Che tutto questo sia stato possibile grazie al sostegno di ceti e usando i risentimenti popolari è vero; così come è vero che la Lega di Salvini è peggio forse del Movimento 5stelle. Sono questi i problemi con cui fare i conti, certo. Ma di fronte alle trasformazioni del mondo cui si faceva riferimento all’inizio e alla profondità della crisi italiana, non è possibile ridursi a una politica mediocre: bisogna alzare lo sguardo. E non perché la tattica non sia utile; bisogna fare politica sempre, e bisogna farla nelle condizioni date. Ma questa tattica oggi non darebbe risultato.
Oggi bisogna lavorare ad altro: alla costruzione di una forza politica alternativa, capace di corrispondere alle speranze del popolo italiano, cercando di coinvolgere in questo processo anche il Pd, se è possibile. Una forza che deve alzare la bandiera del cambiamento – quello vero, quello reale, e in modo rigoroso, rigettando i miti, le chiacchiere, la propaganda della rottamazione renziana o della rivoluzione grillina.
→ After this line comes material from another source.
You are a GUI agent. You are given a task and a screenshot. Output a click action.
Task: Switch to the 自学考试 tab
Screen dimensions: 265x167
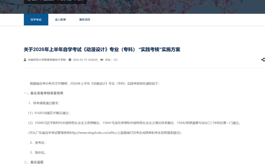(36, 20)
Se il direttore di Repubblica intende scegliere la via di cui ha parlato Prospero, indebolisce questa prospettiva e, pensando di contribuire a salvare l’Italia, contribuisce a farla precipitare in una palude ancora più profonda di quella attuale.
2 Comments
Propongo una riflessione un po’ provocatoria di qualche giorno fa.
Non per fare polemica con Ciliberto (certamente non ne sarei all’altezza) ma per provare a proporre una vista un po’ più pragmatica del quadro politico italiano.
Non mancano i punti di contatto, ma io continuo a credere che, se non si vincono le elezioni, non si va da nessuna parte.
E, quando si vincono, bisogna incidere, anche se a molti fa male.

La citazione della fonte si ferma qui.